Ces portes ouvertes ont duré deux heures. C’est bien le minimum pour se faire une idée sur cette justice si particulière, qui mêle comme aucun autre droit, relations internationales, et destinées humaines. À cette occasion, nous avons pu rencontrer Dominique Kimerlin, présidente de la Cour nationale du droit d’asile, qui nous révèle son vœu le plus cher : « Mon souhait est de développer la communication à destination du grand public afin de mieux faire connaître l’activité de la Cour ». Entretien.
LPA
Quel bilan faites-vous de cette journée du droit ?
Dominique Kimerlin
Ça a été une réussite, la soirée a rencontré un vif succès. Nous avons eu plus de 150 visiteurs. Comme c’était la première fois que nous participions à cette manifestation, je ne savais pas à quoi m’attendre. J’ai été très heureuse de constater qu’il y avait autant de monde, et que le public était très diversifié. Il n’y avait pas qu’un public d’étudiants, beaucoup de personnes de tous âges et de tous horizons m’ont dit avoir découvert quelque chose qu’ils ne connaissaient pas. Ce moment a permis à ce public très large de dialoguer avec des juges de l’asile, des rapporteurs, des secrétaires de séance, des avocats, et de découvrir très concrètement ce que c’est au quotidien que d’exercer des fonctions de juge de l’asile c’est-à-dire de juger du bien-fondé de recours présentés par des demandeurs d’asile qui se sont vus refuser la protection par l’Office français de protection des réfugiés et apatrides (OFPRA).

•••••

> **Consigne**: D'après le document source, combien de visiteurs la Cour nationale du droit d'asile a-t-elle reçus lors de la journée du droit ?

> **Données disponibles**:
•••••

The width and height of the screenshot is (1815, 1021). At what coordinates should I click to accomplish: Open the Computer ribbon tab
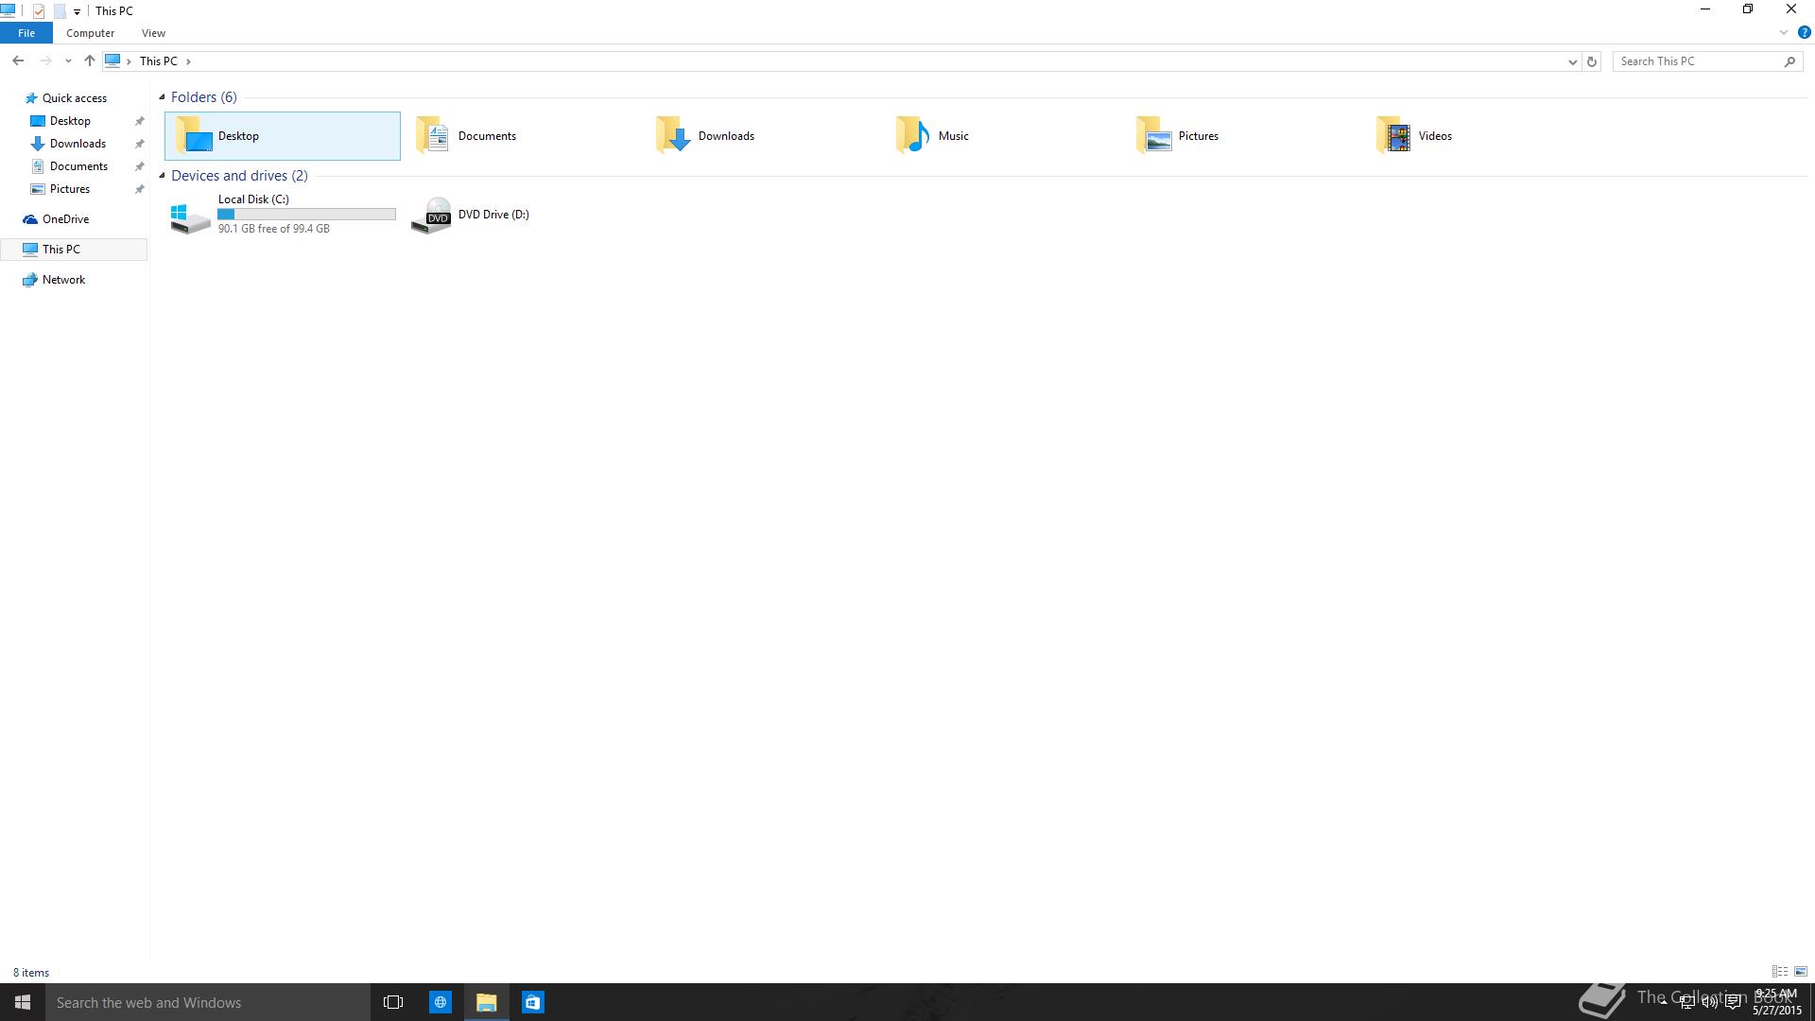pyautogui.click(x=90, y=33)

•••••

> **Réponse**: Plus de 150 visiteurs.